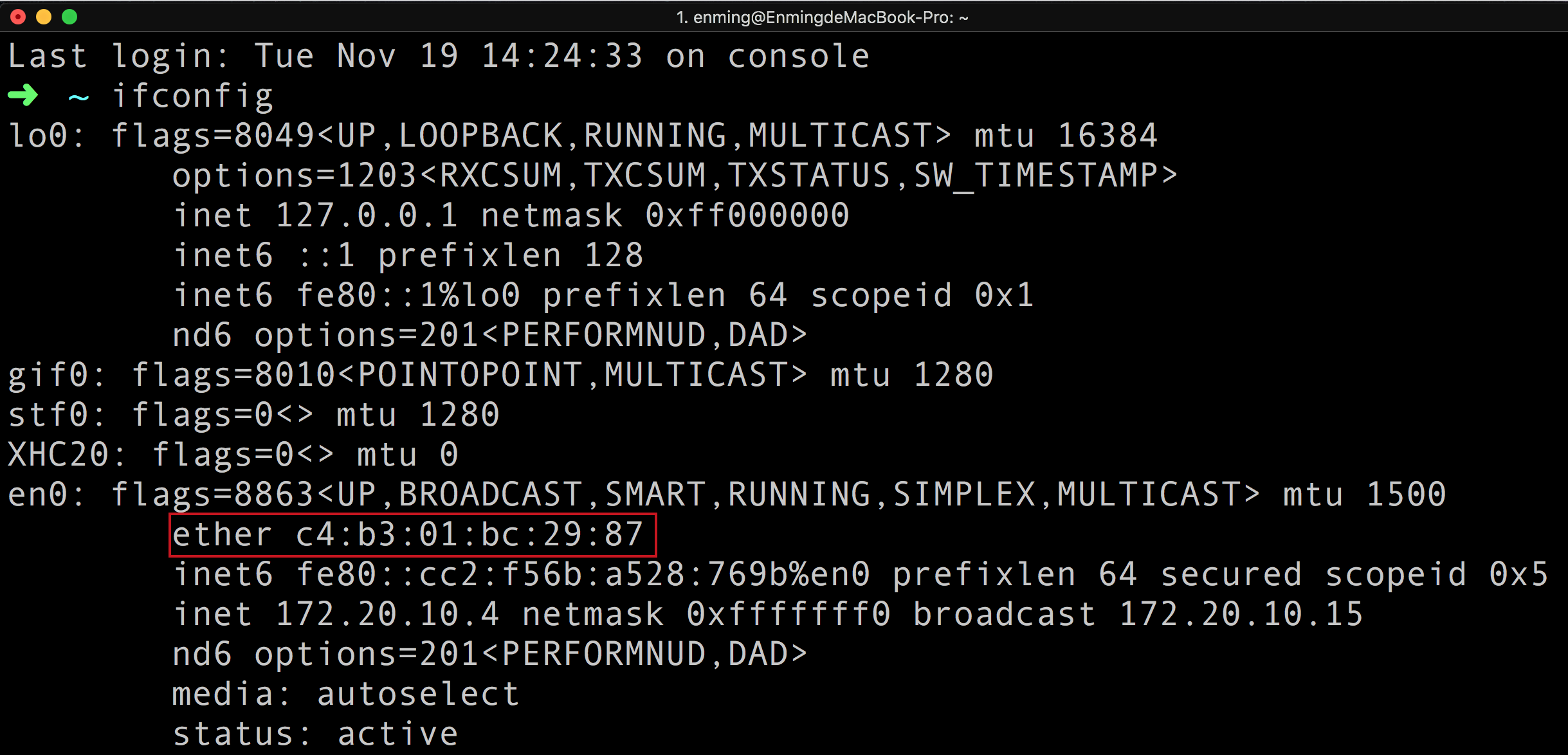Click the "status: active" line
The width and height of the screenshot is (1568, 755).
pos(315,734)
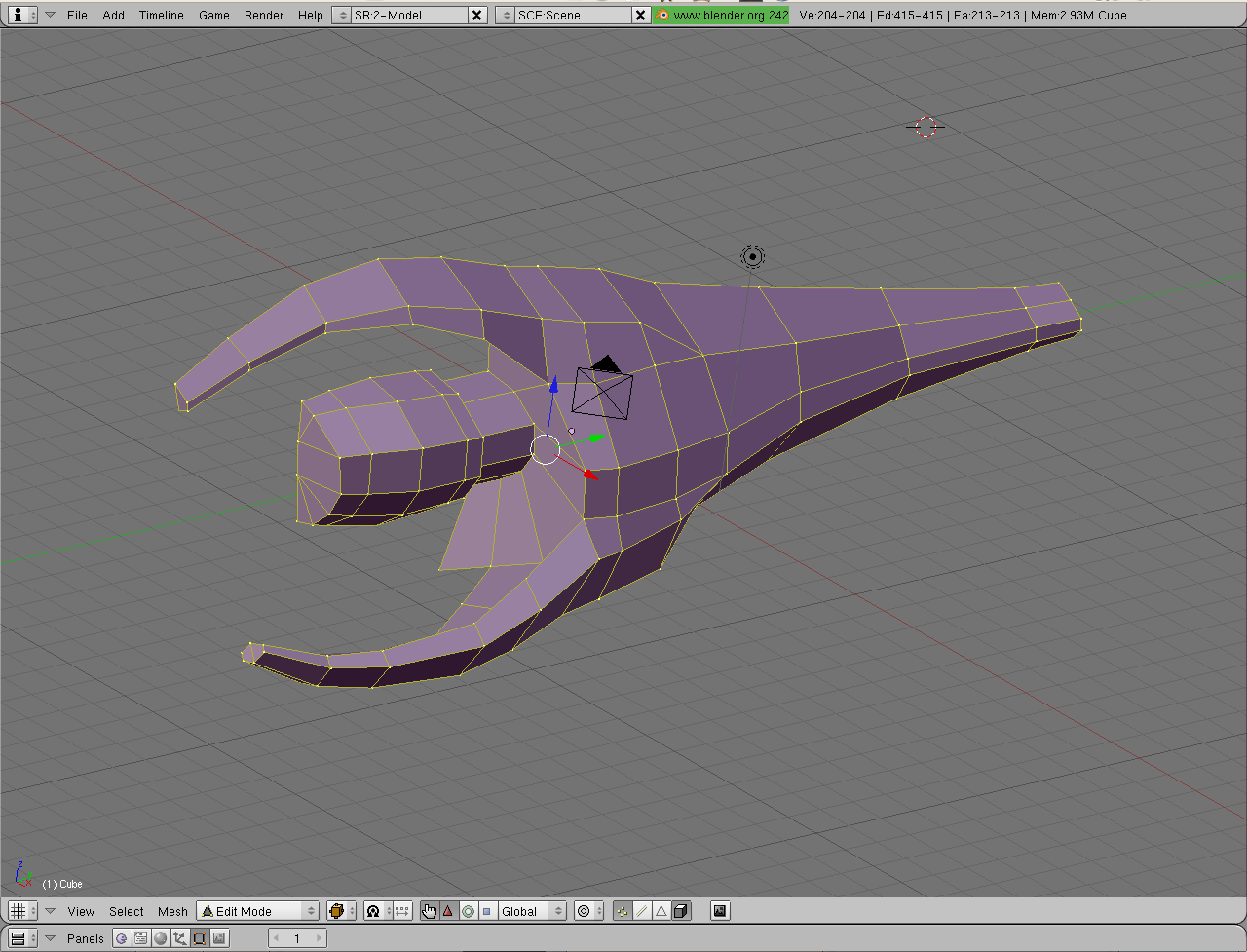
Task: Open the Shading context sphere icon
Action: [161, 938]
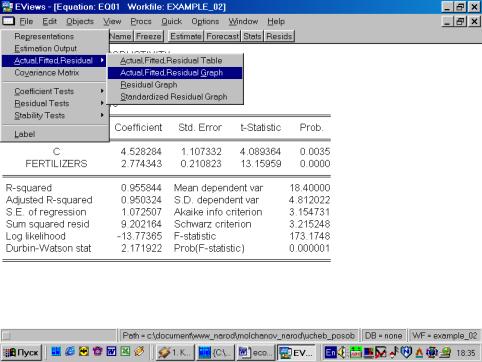Click the Internet Explorer quick launch icon
Viewport: 482px width, 362px height.
[70, 351]
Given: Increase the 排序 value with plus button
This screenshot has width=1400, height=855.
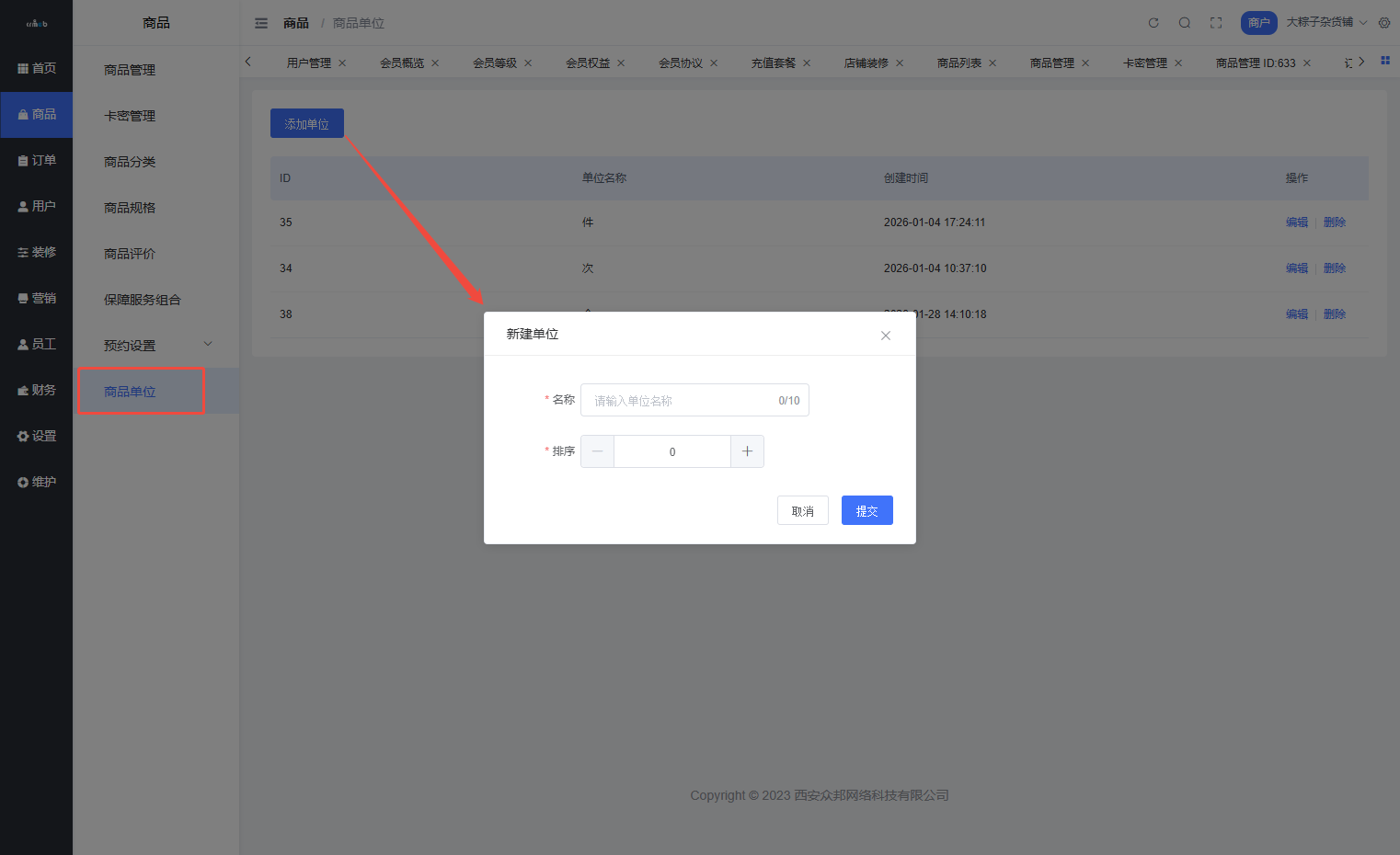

===

◆ TASK STATEMENT ◆
Nothing but the lines from the one containing "Given: Increase the 排序 value with plus button" through the last line of the listing should be copied, each word for word and without pictures.

◆ FINISHED EXERCISE ◆
Given: Increase the 排序 value with plus button
This screenshot has width=1400, height=855.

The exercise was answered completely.